◆ **Exercise directions**: Take the data below and extract the lines from the one with "Privacy Policy (183, 2545)" to the one with "Screenshot is 390x2074.", inclusive, exactly as written.
(Beginning of Data)
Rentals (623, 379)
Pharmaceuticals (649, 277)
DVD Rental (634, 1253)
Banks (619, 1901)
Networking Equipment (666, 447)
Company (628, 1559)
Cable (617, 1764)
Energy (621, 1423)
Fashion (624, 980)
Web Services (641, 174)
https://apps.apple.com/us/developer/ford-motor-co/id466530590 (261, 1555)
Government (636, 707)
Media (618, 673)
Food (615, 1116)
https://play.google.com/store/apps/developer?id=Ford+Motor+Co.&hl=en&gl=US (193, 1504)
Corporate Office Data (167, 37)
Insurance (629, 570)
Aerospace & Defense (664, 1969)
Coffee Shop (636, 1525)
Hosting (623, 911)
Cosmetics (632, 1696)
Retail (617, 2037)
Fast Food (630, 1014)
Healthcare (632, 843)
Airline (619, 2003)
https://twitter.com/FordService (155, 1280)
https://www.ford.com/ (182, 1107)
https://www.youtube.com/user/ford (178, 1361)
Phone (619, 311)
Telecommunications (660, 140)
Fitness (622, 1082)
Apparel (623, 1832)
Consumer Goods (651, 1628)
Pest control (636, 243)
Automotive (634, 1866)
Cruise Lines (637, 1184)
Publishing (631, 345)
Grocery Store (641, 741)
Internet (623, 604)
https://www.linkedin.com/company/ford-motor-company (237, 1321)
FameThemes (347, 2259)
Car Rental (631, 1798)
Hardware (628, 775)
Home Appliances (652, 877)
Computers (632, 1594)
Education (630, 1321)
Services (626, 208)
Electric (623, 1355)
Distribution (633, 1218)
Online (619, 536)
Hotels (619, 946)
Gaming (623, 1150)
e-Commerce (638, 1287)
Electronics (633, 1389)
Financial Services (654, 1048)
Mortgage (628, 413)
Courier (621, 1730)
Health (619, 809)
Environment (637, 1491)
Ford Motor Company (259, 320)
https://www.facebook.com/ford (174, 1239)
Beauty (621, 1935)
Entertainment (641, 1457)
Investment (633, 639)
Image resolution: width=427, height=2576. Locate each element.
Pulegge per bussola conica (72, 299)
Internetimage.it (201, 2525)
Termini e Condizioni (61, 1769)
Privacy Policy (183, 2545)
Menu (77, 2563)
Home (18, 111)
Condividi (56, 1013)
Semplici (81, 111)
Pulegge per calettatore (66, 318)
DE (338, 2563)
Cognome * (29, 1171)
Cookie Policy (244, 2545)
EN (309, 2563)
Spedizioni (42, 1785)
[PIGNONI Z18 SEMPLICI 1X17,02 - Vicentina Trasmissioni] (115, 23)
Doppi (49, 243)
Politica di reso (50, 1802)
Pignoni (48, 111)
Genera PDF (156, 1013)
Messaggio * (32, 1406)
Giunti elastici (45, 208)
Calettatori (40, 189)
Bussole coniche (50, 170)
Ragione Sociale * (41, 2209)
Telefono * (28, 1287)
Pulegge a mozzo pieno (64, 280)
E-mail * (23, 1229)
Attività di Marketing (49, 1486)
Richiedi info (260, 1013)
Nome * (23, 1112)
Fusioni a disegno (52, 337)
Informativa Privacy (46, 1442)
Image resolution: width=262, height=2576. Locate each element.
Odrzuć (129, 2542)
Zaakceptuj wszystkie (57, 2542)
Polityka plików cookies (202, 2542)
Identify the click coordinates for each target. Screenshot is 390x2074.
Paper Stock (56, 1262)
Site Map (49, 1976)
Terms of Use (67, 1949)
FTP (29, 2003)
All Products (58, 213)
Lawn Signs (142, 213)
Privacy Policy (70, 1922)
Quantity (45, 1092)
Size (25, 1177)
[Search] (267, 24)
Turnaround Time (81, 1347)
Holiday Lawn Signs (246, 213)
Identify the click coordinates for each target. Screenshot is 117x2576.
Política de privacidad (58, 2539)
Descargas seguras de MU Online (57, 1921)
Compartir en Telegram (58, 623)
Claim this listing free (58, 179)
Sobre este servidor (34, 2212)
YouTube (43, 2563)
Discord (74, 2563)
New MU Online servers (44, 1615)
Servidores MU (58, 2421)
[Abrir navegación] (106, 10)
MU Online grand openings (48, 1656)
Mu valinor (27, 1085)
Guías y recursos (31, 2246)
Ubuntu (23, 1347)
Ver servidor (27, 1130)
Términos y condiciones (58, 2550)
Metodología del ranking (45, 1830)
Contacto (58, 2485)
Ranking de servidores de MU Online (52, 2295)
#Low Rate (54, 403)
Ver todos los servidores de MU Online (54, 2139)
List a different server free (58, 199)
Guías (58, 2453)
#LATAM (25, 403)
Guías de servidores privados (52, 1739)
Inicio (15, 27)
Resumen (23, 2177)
(End of Data)
◆ **Output of the task**:
Privacy Policy (183, 2545)
Menu (77, 2563)
Home (18, 111)
Condividi (56, 1013)
Semplici (81, 111)
Pulegge per calettatore (66, 318)
DE (338, 2563)
Cognome * (29, 1171)
Cookie Policy (244, 2545)
EN (309, 2563)
Spedizioni (42, 1785)
[PIGNONI Z18 SEMPLICI 1X17,02 - Vicentina Trasmissioni] (115, 23)
Doppi (49, 243)
Politica di reso (50, 1802)
Pignoni (48, 111)
Genera PDF (156, 1013)
Messaggio * (32, 1406)
Giunti elastici (45, 208)
Calettatori (40, 189)
Bussole coniche (50, 170)
Ragione Sociale * (41, 2209)
Telefono * (28, 1287)
Pulegge a mozzo pieno (64, 280)
E-mail * (23, 1229)
Attività di Marketing (49, 1486)
Richiedi info (260, 1013)
Nome * (23, 1112)
Fusioni a disegno (52, 337)
Informativa Privacy (46, 1442)
Image resolution: width=262, height=2576. Locate each element.
Odrzuć (129, 2542)
Zaakceptuj wszystkie (57, 2542)
Polityka plików cookies (202, 2542)
Identify the click coordinates for each target. Screenshot is 390x2074.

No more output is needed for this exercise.